_Exercise data_:
========
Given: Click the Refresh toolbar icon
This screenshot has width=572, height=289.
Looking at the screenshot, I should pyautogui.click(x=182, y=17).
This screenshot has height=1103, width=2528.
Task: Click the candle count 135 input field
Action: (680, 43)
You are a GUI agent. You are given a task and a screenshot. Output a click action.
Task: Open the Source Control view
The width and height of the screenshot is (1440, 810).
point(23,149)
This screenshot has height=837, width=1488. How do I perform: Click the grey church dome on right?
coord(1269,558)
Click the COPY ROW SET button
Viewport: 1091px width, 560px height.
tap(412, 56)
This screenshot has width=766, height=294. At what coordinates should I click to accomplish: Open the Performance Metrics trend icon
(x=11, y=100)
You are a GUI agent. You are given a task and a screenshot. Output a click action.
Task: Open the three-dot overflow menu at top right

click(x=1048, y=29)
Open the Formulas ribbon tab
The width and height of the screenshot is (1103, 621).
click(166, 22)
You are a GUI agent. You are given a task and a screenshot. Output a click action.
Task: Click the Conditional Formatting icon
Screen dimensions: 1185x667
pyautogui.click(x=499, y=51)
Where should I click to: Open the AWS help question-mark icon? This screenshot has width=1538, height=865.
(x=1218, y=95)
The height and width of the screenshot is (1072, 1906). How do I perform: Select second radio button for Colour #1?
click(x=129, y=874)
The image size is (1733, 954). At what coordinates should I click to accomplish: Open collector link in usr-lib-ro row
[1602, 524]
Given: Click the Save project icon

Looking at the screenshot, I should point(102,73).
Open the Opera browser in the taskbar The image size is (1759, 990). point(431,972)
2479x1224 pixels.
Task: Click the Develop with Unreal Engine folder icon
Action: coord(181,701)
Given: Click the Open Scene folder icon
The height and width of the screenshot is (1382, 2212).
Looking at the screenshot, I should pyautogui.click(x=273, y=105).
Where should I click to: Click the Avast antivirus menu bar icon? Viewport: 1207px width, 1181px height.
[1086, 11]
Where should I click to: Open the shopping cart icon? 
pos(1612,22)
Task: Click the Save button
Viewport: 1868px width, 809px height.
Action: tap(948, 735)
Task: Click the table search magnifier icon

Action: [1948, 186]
========
Copy out the material exactly, omitting nothing.

Given: Click the Refresh toolbar icon
This screenshot has width=572, height=289.
Looking at the screenshot, I should pyautogui.click(x=182, y=17).
This screenshot has height=1103, width=2528.
Task: Click the candle count 135 input field
Action: (680, 43)
You are a GUI agent. You are given a task and a screenshot. Output a click action.
Task: Open the Source Control view
The width and height of the screenshot is (1440, 810).
point(23,149)
This screenshot has height=837, width=1488. How do I perform: Click the grey church dome on right?
coord(1269,558)
Click the COPY ROW SET button
Viewport: 1091px width, 560px height.
tap(412, 56)
This screenshot has width=766, height=294. At what coordinates should I click to accomplish: Open the Performance Metrics trend icon
(x=11, y=100)
You are a GUI agent. You are given a task and a screenshot. Output a click action.
Task: Open the three-dot overflow menu at top right

click(x=1048, y=29)
Open the Formulas ribbon tab
The width and height of the screenshot is (1103, 621).
click(166, 22)
You are a GUI agent. You are given a task and a screenshot. Output a click action.
Task: Click the Conditional Formatting icon
Screen dimensions: 1185x667
pyautogui.click(x=499, y=51)
Where should I click to: Open the AWS help question-mark icon? This screenshot has width=1538, height=865.
(x=1218, y=95)
The height and width of the screenshot is (1072, 1906). How do I perform: Select second radio button for Colour #1?
click(x=129, y=874)
The image size is (1733, 954). At what coordinates should I click to accomplish: Open collector link in usr-lib-ro row
[1602, 524]
Given: Click the Save project icon

Looking at the screenshot, I should point(102,73).
Open the Opera browser in the taskbar The image size is (1759, 990). point(431,972)
2479x1224 pixels.
Task: Click the Develop with Unreal Engine folder icon
Action: coord(181,701)
Given: Click the Open Scene folder icon
The height and width of the screenshot is (1382, 2212).
Looking at the screenshot, I should pyautogui.click(x=273, y=105).
Where should I click to: Click the Avast antivirus menu bar icon? Viewport: 1207px width, 1181px height.
[1086, 11]
Where should I click to: Open the shopping cart icon? 
pos(1612,22)
Task: Click the Save button
Viewport: 1868px width, 809px height.
Action: tap(948, 735)
Task: Click the table search magnifier icon

Action: [1948, 186]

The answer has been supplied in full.